A resume is a tailored document highlighting a person’s education, work experience, and skills. It is a summary of qualifications for a job, internship, scholarship, or other opportunities, and should be considered a marketing tool! Impress employers before you ever shake their hand by creating a flawless resume. Market your skills and experience so your potential employer can quickly see what you could bring to their organization. For more information and helpful tips and guidelines, download the Resume Writing handout.
Must-dos for resume writing:
- Keep your resume to one page.
- Use 10 to 12 size font in a professional style (no colors or fancy fonts).
- Include job title, organization, location, date, and a description of the skills you gained from each of your experiences in reverse chronological order.
- Make sure you’re positive and honest about your experience, skills, and capabilities.
- Proofread – your punctuation, grammar, and syntax must be flawless.
- Start each bullet point with an action verb. Check out the resume writing handout for a list of action verbs.
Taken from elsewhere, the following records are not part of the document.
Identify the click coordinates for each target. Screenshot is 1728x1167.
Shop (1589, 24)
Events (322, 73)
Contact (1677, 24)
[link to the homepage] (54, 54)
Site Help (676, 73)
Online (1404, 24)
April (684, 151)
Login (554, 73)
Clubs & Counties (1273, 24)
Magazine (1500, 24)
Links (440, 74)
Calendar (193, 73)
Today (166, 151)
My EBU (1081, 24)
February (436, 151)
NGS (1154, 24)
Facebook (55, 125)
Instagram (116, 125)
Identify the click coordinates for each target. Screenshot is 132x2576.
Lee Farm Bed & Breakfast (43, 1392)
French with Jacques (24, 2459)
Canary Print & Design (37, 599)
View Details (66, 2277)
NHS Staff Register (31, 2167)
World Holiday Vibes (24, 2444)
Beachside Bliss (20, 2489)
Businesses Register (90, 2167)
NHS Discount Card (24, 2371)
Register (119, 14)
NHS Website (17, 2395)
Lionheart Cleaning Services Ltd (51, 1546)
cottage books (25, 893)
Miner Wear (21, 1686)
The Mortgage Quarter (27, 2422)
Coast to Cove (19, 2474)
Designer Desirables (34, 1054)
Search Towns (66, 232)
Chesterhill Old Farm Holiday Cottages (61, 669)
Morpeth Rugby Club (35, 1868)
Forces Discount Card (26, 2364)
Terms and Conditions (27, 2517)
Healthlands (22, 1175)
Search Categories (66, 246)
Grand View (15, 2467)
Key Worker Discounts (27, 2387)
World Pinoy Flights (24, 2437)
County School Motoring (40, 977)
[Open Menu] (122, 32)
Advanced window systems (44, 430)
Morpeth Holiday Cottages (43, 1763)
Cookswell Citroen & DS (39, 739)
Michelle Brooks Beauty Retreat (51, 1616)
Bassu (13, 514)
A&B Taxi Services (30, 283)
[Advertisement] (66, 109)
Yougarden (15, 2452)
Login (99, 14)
Resume examples based on major & industry:
- Acting resume guide and example
- Advertising resume example
- Digital Filmmaking resume example
- Graphic Design resume examples
- Public Relations resume example
- Vocal Performance resume example
What is a Cover Letter?
Cover Letters are another important part of impressing an employer and creating your personal brand. The best way to entice an employer to read your resume is to write a cover letter that highlights specific reasons why you would be a good fit for the position. Download the Cover Letter Writing handout for more details and sample cover letter language.
Must-dos for cover letter writing:
- Address the letter to a specific person by name and title.
- Match the font style and size to your resume.
- Tailor your cover letter to the specific position and company.
- Highlight your specific experiences or skills that match what the employer is seeking.
- Focus on how you can benefit the company, not how they can benefit you.